2. Ein Verfahrensmangel, der die Zulassung nach § 115 Abs. 2 Nr. 3 FGO n.F. rechtfertigen könnte, liegt ebenfalls nicht vor.
- Ein Verstoß gegen den klaren Inhalt der Akten ist nicht ordnungsgemäß gerügt. Er liegt im Übrigen auch nicht vor, weil das FG ausdrücklich festgestellt hat, dass die Klägerin die Steuererklärung für 1996 nicht unterschrieben hatte.

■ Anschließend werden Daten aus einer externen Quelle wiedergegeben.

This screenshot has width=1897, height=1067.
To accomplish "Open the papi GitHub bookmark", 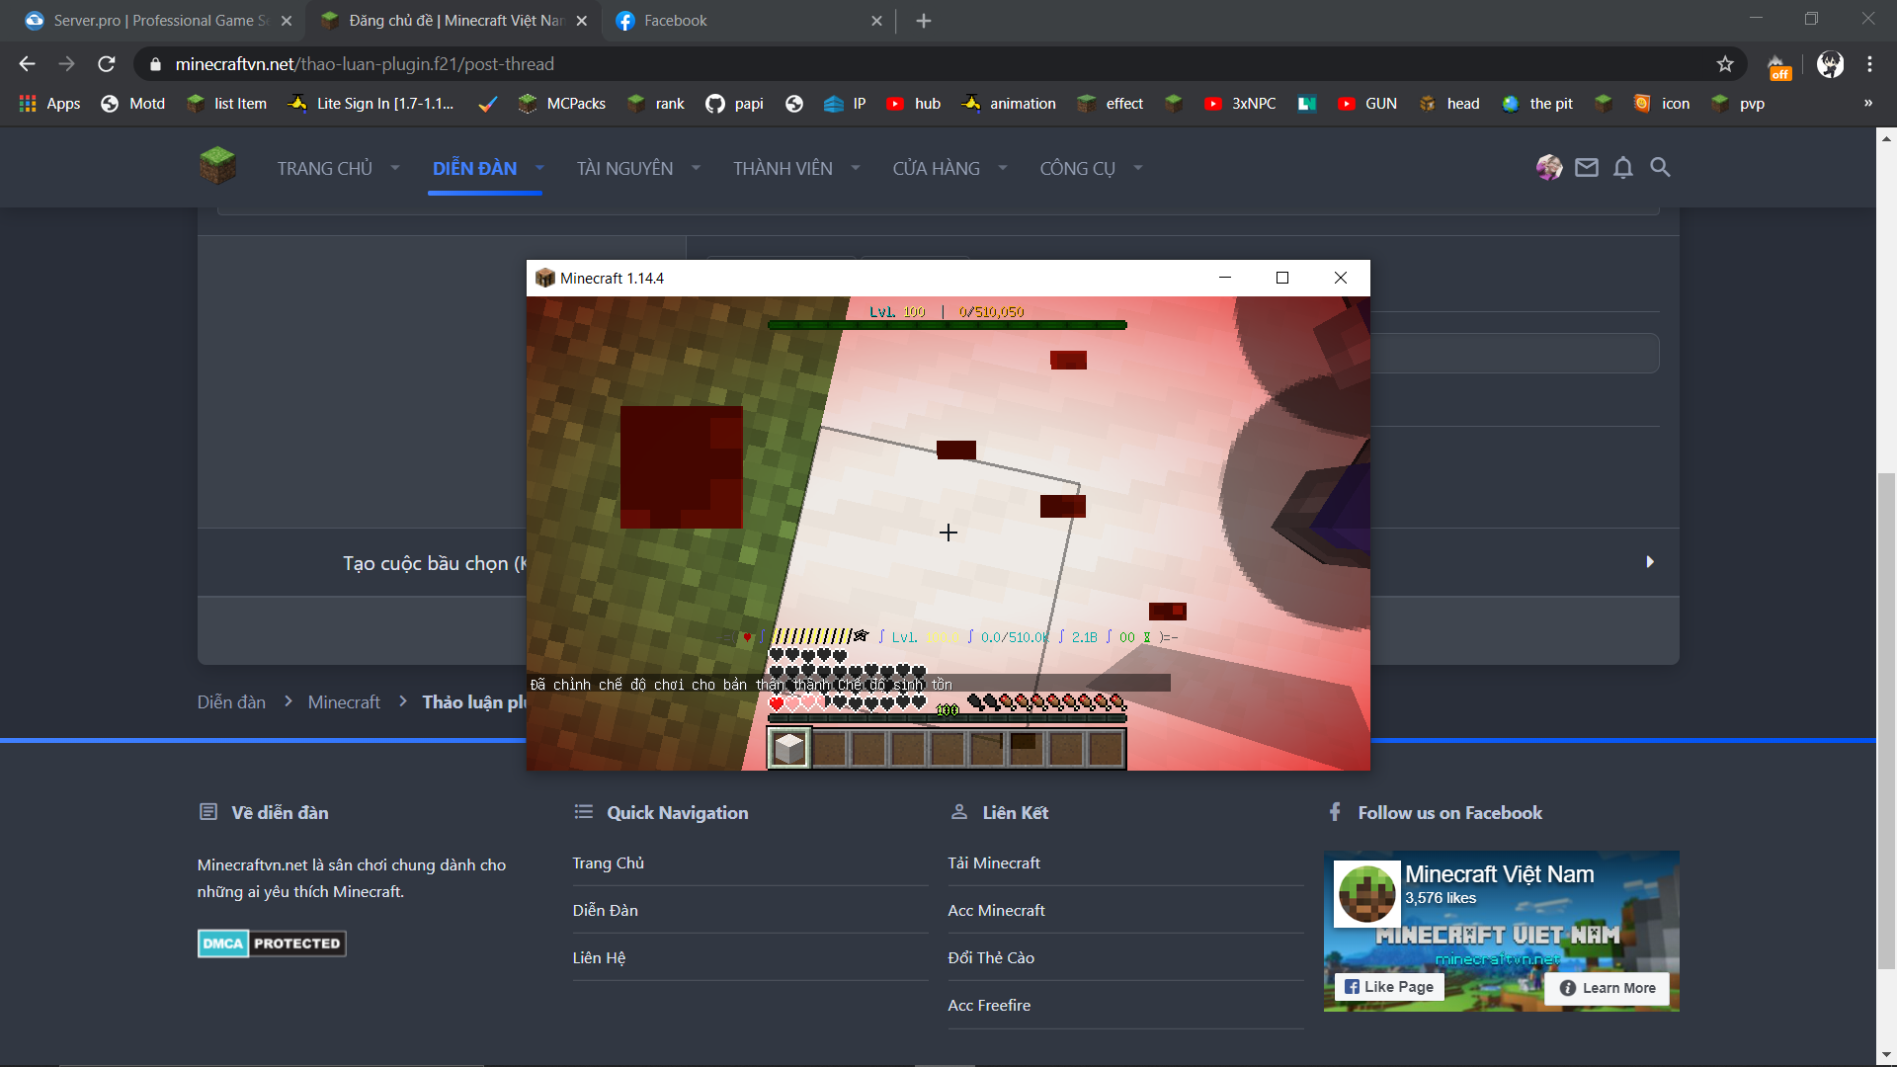I will click(x=734, y=104).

- Das Vorbringen der Klägerin in den nach Ablauf der Beschwerdefrist eingereichten Schriftsätzen vom 12. August 2001, 20. August 2001 und 16. Oktober 2001 kann nur insoweit berücksichtigt werden, als rechtzeitig mit einem Mindestmaß an Klarheit und Verständlichkeit vorgetragene Beschwerdegründe lediglich erläutert und vervollständigt werden (BFH-Beschlüsse vom 22. Oktober 1994 V B 40/94, BFH/NV 1995, 610; vom 26. Oktober 1998 X B 62/98, BFH/NV 1999, 607, ständige Rechtsprechung). Zu dem verspäteten Vorbringen bemerkt der Senat:
- Die zu Anfang des Verwaltungsverfahrens fehlende Unterschrift der Klägerin unter die Einkommensteuererklärung für das Streitjahr ist nicht als Fehler des Gerichtsverfahrensrechts zu werten (dazu Gräber, a.a.O., § 115 Rz. 25 ff., m.w.N.);
- die Zusammenveranlagung von Ehegatten zur Einkommensteuer ist nach ständiger BFH-Rechtsprechung kein Fall notwendiger Beiladung (§ 60 Abs. 3 FGO, Gräber, a.a.O., § 60 Rz. 101, m.w.N.). Das gilt umso mehr dann, wenn ―wie hier― die Möglichkeit einer Rechtsbeeinträchtigung des nicht klagenden Ehegatten ohne weiteres auszuschließen ist.
Von einer weiteren Begründung des Beschlusses wird abgesehen (§ 116 Abs. 5 Satz 2 FGO n.F.).